Meditation, like the rules of Fight Club, there are no rules. There is no wrong way to meditate. It’s about taking time for yourself with yourself. I've compiled a list of 6 different types of meditation that I believe are useful particularly to those new to meditation. I encourage you to try these as well as explore any other techniques that come across your path. In my 10 Day Meditation Challenge we explore of few of these methods. I lead you through short meditations each day using many of these techniques:

  • Mantra/Affirmations

This technique focuses on a syllable, word, or phrase. The idea here is that the subtle vibrations associated with the repeated mantra can encourage positive change — maybe a boost in self-confidence or increased compassion for others — and help you enter an even deeper state of meditation. By repeating phrases over and over, your subconscious will begin to reprogram itself.


  • Walking

This meditation is a practice of aligning the body, mind, and breath. By taking a very ‘base brain’ activity and bringing it to the forefront of our consciousness, we make a deliberate choice to slow down and ground ourselves in our environment. Linking your breath to each step, connecting to Mother Earth, and bringing harmony into our life. Walking like this allows you to be more present.


  • Guided

Great for beginners guided meditations really help take the pressure off by directing your breath, attention, and focus.


  • Visualization

This type of meditation invites you to picture something or someone in your mind. Spend time visualizing your day, develop the ability to picture yourself moving through your day with joy and abundance, acing a big presentation, or exam...dealing with uncomfortable situations with ease and compassion. Think of it as a mental rehearsal. By conjuring a specific visualization, we not only get to observe the mind, but we also get to focus on any physical sensations.

  • Breath Awareness

Just as you probably guessed, breath awareness meditation is bringing our attention to the intricacies of the breath. Noticing the sensations and reactions in the body as you inhale and exhale. Watch the breath enter through the tip of the nose. Can you feel it pass through the nostrils and down into the lungs? Notice the chest rise and fall, the belly expand and contract. The more detailed the better. Be patience as you slowly allow new sensations to enter your consciousness.

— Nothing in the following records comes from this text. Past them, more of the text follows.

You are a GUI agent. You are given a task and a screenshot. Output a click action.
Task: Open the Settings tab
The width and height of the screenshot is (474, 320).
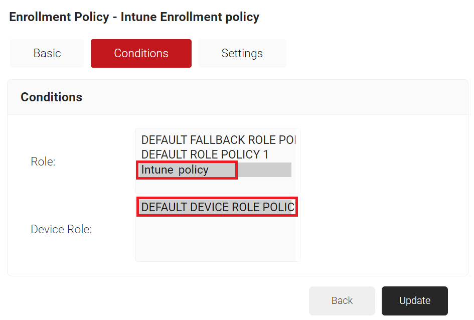[242, 54]
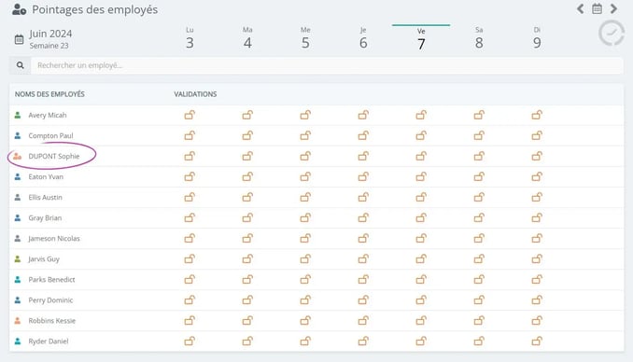Click Robbins Kessie's orange person icon

click(18, 320)
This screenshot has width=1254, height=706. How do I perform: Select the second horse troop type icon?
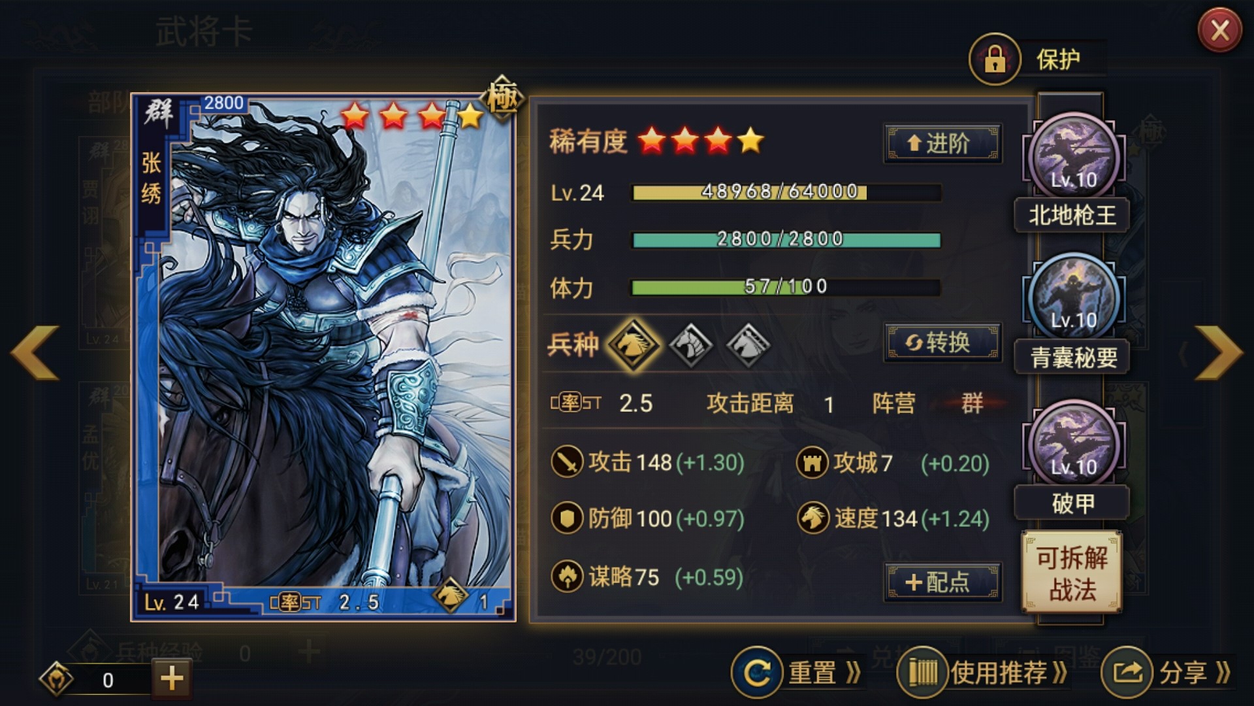tap(691, 344)
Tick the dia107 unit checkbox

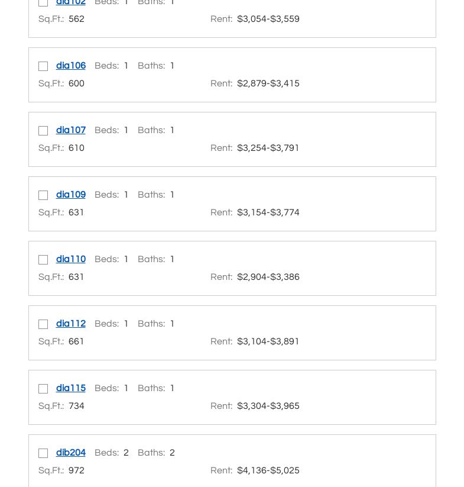click(x=43, y=131)
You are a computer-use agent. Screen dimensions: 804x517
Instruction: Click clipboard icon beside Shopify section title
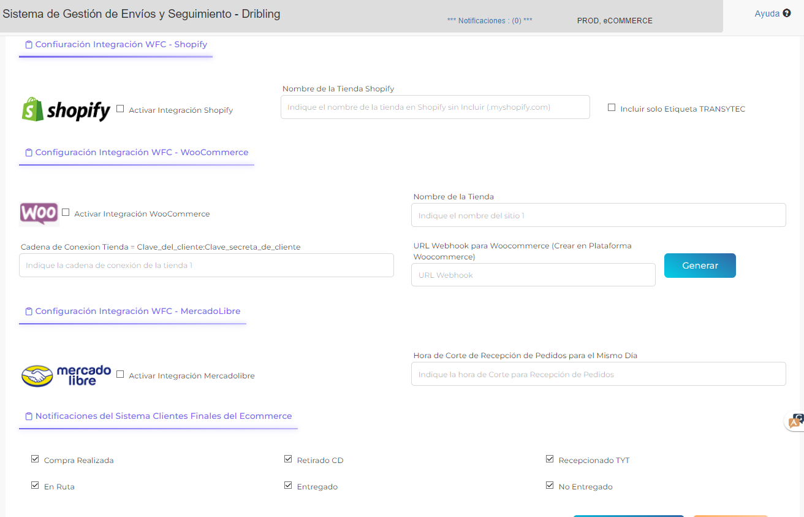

The idea of bringing the attention to the breath is to allow the mind chatter to quiet, by giving the mind something to focus on it will not be allowed to run free through the subconscious. As you meditate if you notice your mind losing focus on the breath, observe it, and just return to the breath. Part of mastering meditation is going through the process of realizing you have lost your focus and then bringing it back without any judgment or blame.

  • Sound bath meditation

This form uses bowls, gongs, and other instruments to create sound vibrations that help focus the mind and bring it into a more relaxed state. This type of meditation can also bring up alot of unsettled energy in the body. Be sure to prepare by drinking lots of water beforehand, and set aside time after the bath to fully digest the effects.